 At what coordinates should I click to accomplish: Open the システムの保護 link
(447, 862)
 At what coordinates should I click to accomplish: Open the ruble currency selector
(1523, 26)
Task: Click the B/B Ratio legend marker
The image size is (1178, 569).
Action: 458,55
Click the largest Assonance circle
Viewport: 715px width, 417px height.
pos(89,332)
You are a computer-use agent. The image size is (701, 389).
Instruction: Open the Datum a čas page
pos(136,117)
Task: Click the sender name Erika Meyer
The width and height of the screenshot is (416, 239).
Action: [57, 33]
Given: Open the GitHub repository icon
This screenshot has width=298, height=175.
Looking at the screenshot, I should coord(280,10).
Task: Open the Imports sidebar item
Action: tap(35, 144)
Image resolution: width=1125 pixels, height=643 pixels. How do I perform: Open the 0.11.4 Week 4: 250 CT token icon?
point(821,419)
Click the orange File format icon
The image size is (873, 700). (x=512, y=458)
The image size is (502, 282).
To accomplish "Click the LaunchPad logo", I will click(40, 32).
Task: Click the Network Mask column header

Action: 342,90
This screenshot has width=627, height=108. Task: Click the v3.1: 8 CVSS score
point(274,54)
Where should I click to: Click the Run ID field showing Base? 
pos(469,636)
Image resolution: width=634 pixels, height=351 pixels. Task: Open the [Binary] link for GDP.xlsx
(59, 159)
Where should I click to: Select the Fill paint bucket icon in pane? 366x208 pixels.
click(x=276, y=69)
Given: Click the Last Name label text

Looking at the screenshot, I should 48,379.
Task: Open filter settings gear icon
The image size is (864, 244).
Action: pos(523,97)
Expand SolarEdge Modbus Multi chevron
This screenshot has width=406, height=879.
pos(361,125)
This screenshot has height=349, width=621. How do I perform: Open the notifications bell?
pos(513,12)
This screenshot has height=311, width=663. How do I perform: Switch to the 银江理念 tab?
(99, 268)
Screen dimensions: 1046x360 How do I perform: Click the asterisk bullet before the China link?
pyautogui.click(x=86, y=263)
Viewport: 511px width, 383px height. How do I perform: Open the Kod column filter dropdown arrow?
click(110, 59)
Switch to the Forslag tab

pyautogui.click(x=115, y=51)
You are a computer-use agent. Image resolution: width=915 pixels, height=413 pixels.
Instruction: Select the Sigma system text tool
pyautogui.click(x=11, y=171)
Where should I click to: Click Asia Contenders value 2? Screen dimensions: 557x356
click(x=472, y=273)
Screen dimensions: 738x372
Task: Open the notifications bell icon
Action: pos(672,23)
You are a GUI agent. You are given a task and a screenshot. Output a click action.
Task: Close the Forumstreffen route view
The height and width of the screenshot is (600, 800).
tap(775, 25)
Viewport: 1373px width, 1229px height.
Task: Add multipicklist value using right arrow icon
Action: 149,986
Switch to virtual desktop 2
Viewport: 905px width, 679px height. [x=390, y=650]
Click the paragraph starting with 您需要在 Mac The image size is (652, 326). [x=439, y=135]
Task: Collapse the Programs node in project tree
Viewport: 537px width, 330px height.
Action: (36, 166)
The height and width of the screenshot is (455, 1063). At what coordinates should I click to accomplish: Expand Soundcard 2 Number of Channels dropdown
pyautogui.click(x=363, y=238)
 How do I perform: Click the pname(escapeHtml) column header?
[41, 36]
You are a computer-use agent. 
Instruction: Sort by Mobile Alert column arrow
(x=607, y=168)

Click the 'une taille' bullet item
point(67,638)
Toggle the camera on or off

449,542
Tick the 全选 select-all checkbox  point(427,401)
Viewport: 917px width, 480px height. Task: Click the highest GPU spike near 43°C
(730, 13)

**ACTION ITEM:**
Lines before the one containing "Click the paragraph" are left out. Repeat that line and all lines after it in the records above exactly.

**YOUR RESPONSE:**
Click the paragraph starting with 您需要在 Mac The image size is (652, 326). [x=439, y=135]
Task: Collapse the Programs node in project tree
Viewport: 537px width, 330px height.
Action: (36, 166)
The height and width of the screenshot is (455, 1063). At what coordinates should I click to accomplish: Expand Soundcard 2 Number of Channels dropdown
pyautogui.click(x=363, y=238)
 How do I perform: Click the pname(escapeHtml) column header?
[41, 36]
You are a computer-use agent. 
Instruction: Sort by Mobile Alert column arrow
(x=607, y=168)

Click the 'une taille' bullet item
point(67,638)
Toggle the camera on or off

449,542
Tick the 全选 select-all checkbox  point(427,401)
Viewport: 917px width, 480px height. Task: Click the highest GPU spike near 43°C
(730, 13)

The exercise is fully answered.